American sports writer

Lisa Nehus Saxon is an American professional sports writer.

While working for the Daily News of Los Angeles from 1979 until 1987, Saxon became the second woman to cover Major League Baseball as a full-time beat for a daily newspaper, joining Claire Smith, who started at the Hartford Courant a year earlier. While fighting for women to gain equal access to press boxes and locker rooms, Saxon endured both verbal and physical abuse:

At one point the abuse became so horrific that Angels players George Hendrick and John Candelaria stepped in to create a human shield between Saxon and one of her critics, Reggie Jackson. Saxon said she did not go public with much of the abuse, because she feared that doing so would derail the ongoing efforts to allow women to have equal access to the team clubhouses.

Saxon received honors for her work during her journalism career, which spanned four decades. She also worked at the Long Beach Press-Telegram and Riverside Press-Enterprise. In 2001, she began teaching Media, at Santa Monica College and Palisades Charter High School.

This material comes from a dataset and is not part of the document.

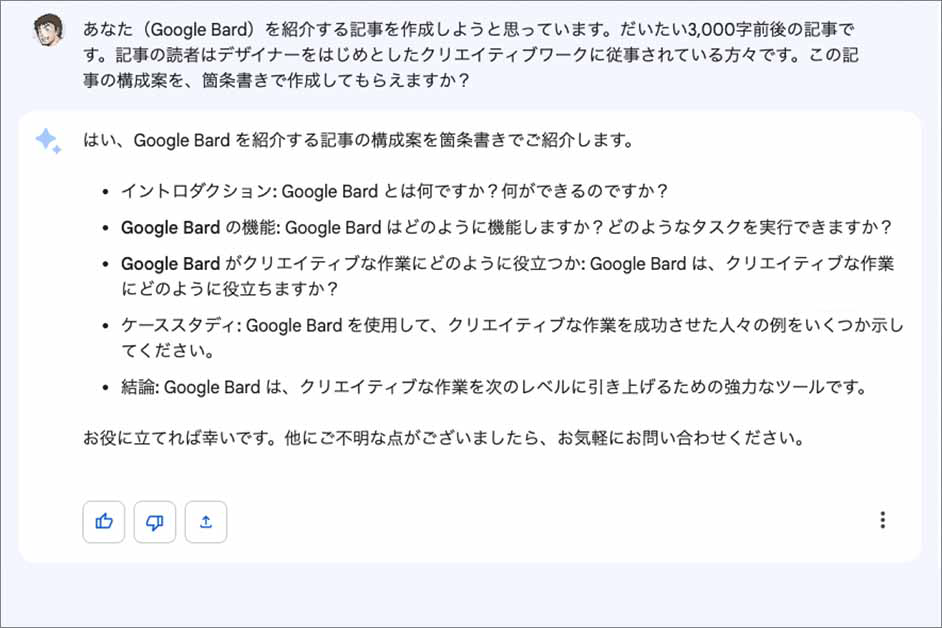Like the response with thumbs up
Screen dimensions: 942x628
pos(104,521)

Saxon received a bachelor's degree in journalism from California State University, Northridge in 1983 and a graduate degree from Mount St. Mary's University in 2009. She left journalism in 2001 to become an educator. In 2016 and 2017, she was a featured speaker at events sponsored by the Baseball Reliquary. Saxon also appeared in some episodes of "The Sweet Spot, A Treasury of Baseball Stories," an anthology series by Jon Leonoudakis.